What advice would you give to young men and women as they transition out of the military and into the private sector?

RS: Don’t be too proud to ask for help. You left your friends and family and nobly served your country. There is no shame in needing some assistance to feel at home again once you return. The community wants to help. We want to serve you as you have served us.

What are some of the qualities you see our veterans bring to communities and companies in Dallas-Fort Worth?

RS: I see the wonderful qualities a veteran brings to the workplace every day. At Allies in Service as well as JLL we have several veteran employees. They are at work every day, they do not complain, they work hard. They are team players, trustworthy and dedicated. Veterans have traits like character and leadership ingrained into their very being. They have a “mission accomplished” mindset and are accustomed to making big decisions. All of these ingredients make a veteran a great candidate for the private sector. Many Dallas-Fort Worth companies, like JPMorgan Chase, JLL, MedSynergies, and USAA, have veteran hiring initiatives.

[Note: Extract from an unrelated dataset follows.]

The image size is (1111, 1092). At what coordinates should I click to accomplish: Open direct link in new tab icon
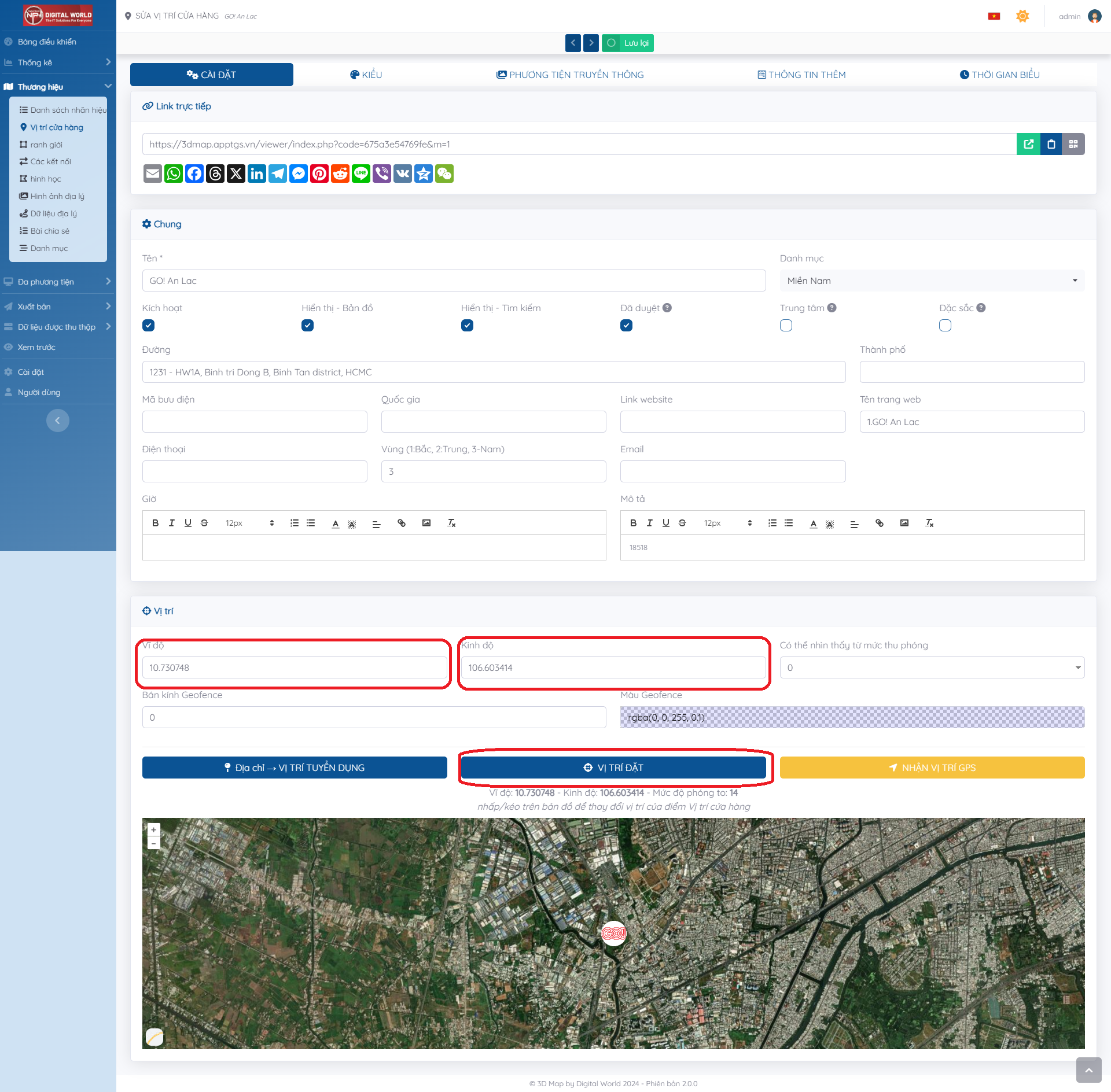pyautogui.click(x=1028, y=144)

Dallas loves its veterans.

Since 2011, JPMorgan Chase has helped to lead the Veteran Jobs Mission – an employer coalition committed to collectively hiring 1 million veterans. As of May 2016, the coalition had hired more than 330,000 veterans. Why do you think the coalition has been so successful? What do you think of the goal to hire 1 million veterans?

RS: The truth is that vets do good work. Employers want that talent. They want all of those characteristics I mentioned, and that’s what they get when they hire a veteran. The coalition has been successful because those companies are doing the right thing for deserving men and women. We are thankful and committed to our veterans. JPMorgan Chase is providing great and sincere leadership for the coalition. Also, veterans make it easy for a company to say “yes” to hiring them.

What is the call-to-action for employers in Texas?

RS: Keep it up. Keep hiring these quality men and women. If your company does not have a veteran hiring initiative, set one up. You may hire a veteran thinking you are doing him or her a favor, but in the end, the company will be the big winner.